How could a loss function for classification not involve the true labels?
April 12, 2013 at 11:07 pm |
Stupid question: What is the difference between the vertical bar symbol and the semi-colon?
April 13, 2013 at 1:21 pm |
You must’ve been reared as a Bayesian (like me).
Frequentist philosophy doesn’t let you treat parameters as random quantities. So a frequentist wouldn’t write the density of a random variable with a normal distribution with location mu and scale sigma as p(y | mu, sigma), because mu and sigma are not random quantities. Conditional probability, defined as
p(a | b) = p(a, b) / p(b)
only makes sense when p(b) makes sense, which it doesn’t for a frequentist.
Like frequentists, Bayesians treat unknown parameters as actually having fixed values. But Bayesians characterize our knowledge of the values as probabilistic, so they’re OK talking about the parameters of a distribution probabilistically.

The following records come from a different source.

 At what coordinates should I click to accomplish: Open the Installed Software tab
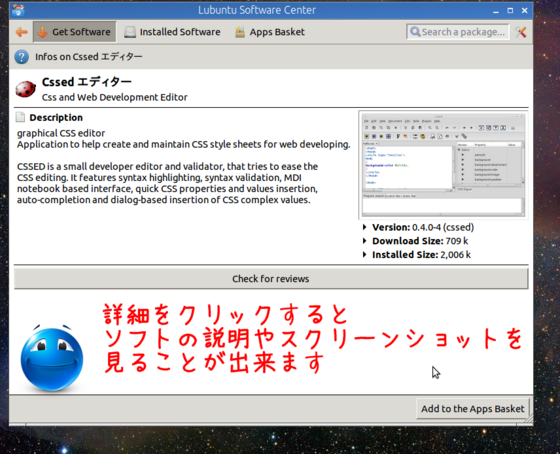[x=172, y=32]
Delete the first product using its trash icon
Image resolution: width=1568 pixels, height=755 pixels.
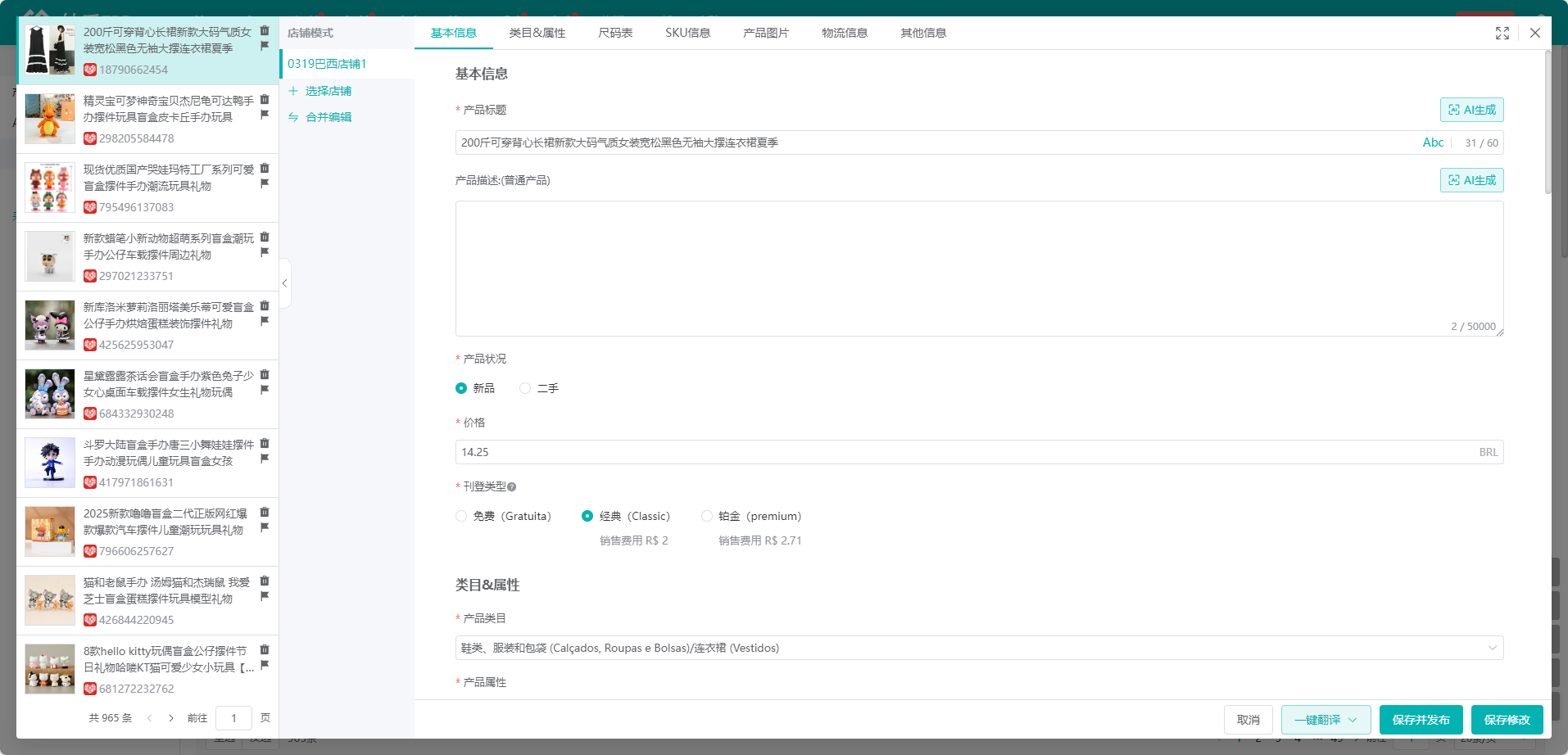tap(265, 30)
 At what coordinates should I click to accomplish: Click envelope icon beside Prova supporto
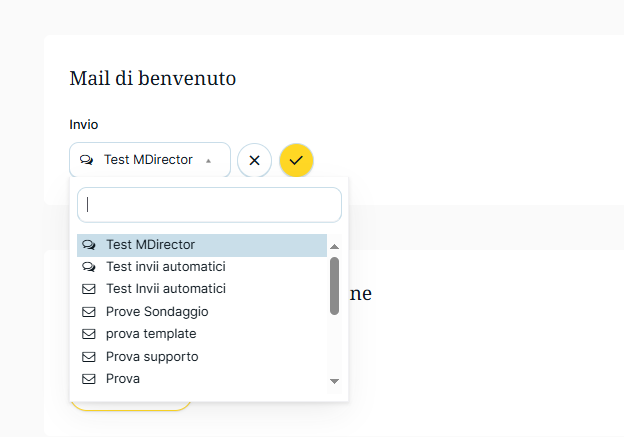[89, 357]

April 13, 2013 at 10:24 pm |
Hmm, I think you’re slightly oversimplifying here by not talking about the models are trained and used.
I think “generative” and “discriminative” refer to different ways of defining the loss function used in training. Basically, generative training involves optimising a likelihood defined in terms of your the generative probabilities, and discriminative training involves optimising a likelihood defined in terms of your discriminative probabilities.
At run time the models trained either generatively or discriminatively are used in the same way, i.e., conditional on the observations w.
For a long time the generative/discriminative distinction was confused with issues about local vs global normalisation, but I think now it’s pretty clear that for lots of models (HMMs, CRFs, PCFGs, etc.) the expressive power of globally normalised models is no greater than the corresponding locally normalised models.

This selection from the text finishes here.